L’artiste suédoise Carolina Falkhort expose depuis quelques jours un phallus gigantesque sur la façade d’un immeuble de Stockholm. Mais les voisins du bâtiment ne le voient pas de cet œil-là.

 

Avec une capitale recouverte de fresques suggestives, les Belges sont habitués aux polémiques artistico-urbaines. Mais ce n’est manifestement pas le cas à Stockholm où l’apparition cette semaine d’un gigantesque phallus bleu fait s’indigner les Suédois.

La peinture, une œuvre à attribuer à Carolina Falkhort, s’est installée sur la façade d’un immeuble de cinq étages sur l’île de Kungsholmen. La « graffita » – le surnom de l’artiste, un jeu de mot entre « graffeuse » et « vulve » – est coutumière du fait : en décembre, elle avait peint un autre pénis géant à New York, rose cette fois.

Et son sexe suédois, aux couleurs du pays, devrait connaitre le même sort que son cousin éclarlate : recouvert, en l’espace de quelques jours à peine. Peint sur un immeuble dédié aux fresques artistiques, ses propriétaires ont décidé de le faire recouvrir dans le courant de la semaine prochaine, suite à de nombreuses plaintes, explique The Local.

Car si on était tenté de penser que les Suédois étaient plus ouverts que les Belges, ils n’en est rien : de nombreux passants se sont montrés choqués à la vue de l’œuvre de Carolina Falkhort. « Bien entendu, nous tenons à la liberté artistique, mais en même temps, nous nous devons de respecter l’opinion de nos proches voisins », s’est défendue Camilla Klint, de l’entreprise propriétaire du bâtiment.

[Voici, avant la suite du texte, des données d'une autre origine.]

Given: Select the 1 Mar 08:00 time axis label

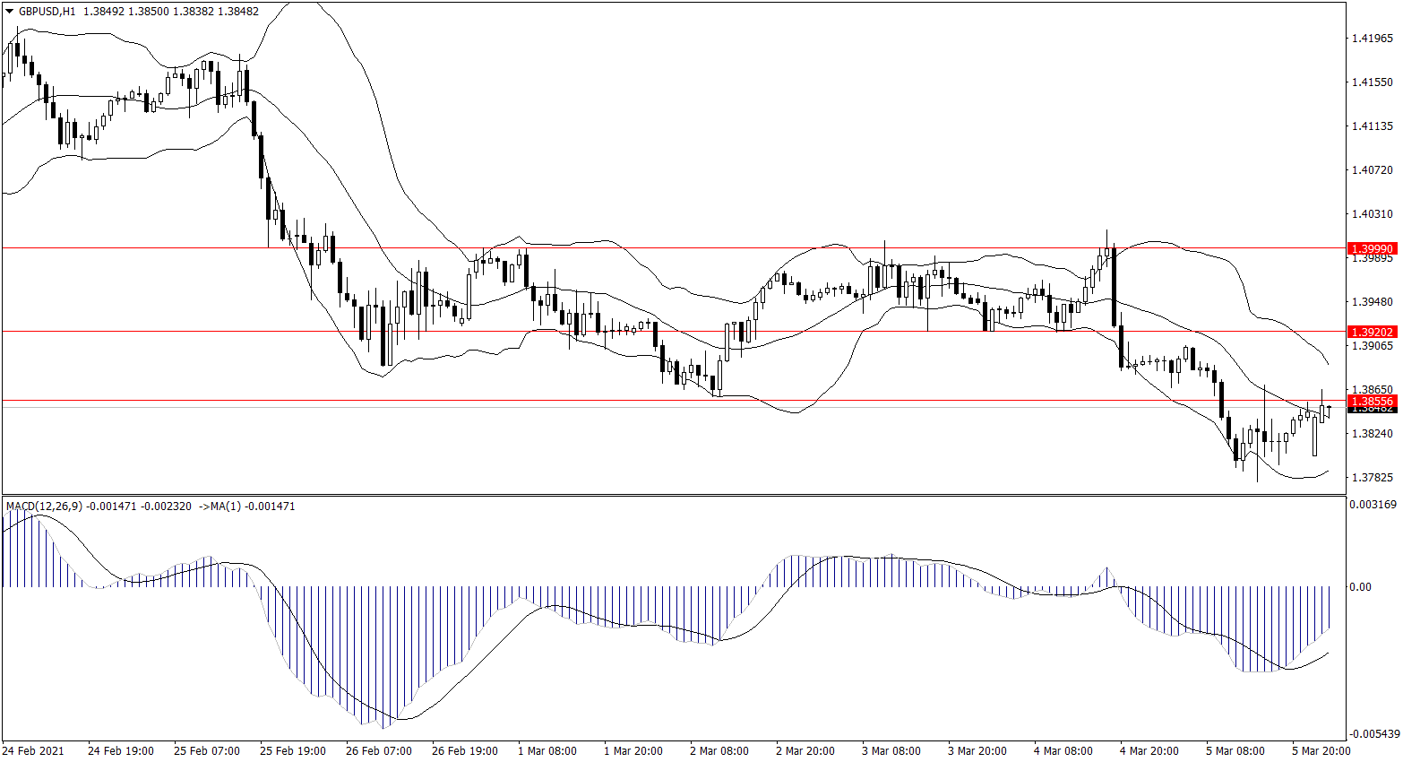Looking at the screenshot, I should (x=547, y=750).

Elle interpelle également The Local sur le fait que la compagnie a découvert en même temps que tout le monde la fresque et son sujet principal.

©AFP PHOTO / TT News Agency / Anders WIKLUND – Accrochées au pénis bleu, des bannières indiquent « Gardez votre pénis à l’intérieur ».

De son côté, Carolina Falkhort en attendait plus de ses compatriotes, qu’elle espérait plus compréhensifs. « Certaines personnes sont positves par rapport à cette œuvre et la voient comme jouant un rôle important autour du débat sur la sexualité, le corps et le genre », explique l’entreprise. « D’autres en revanche, particulièrement les voisins, ont moins bien réagit, et le vivent comme quelque chose d’offensant ». Si l’art est à la contestation, l’heure est à l’indignement dans les rues de Kungsholmen.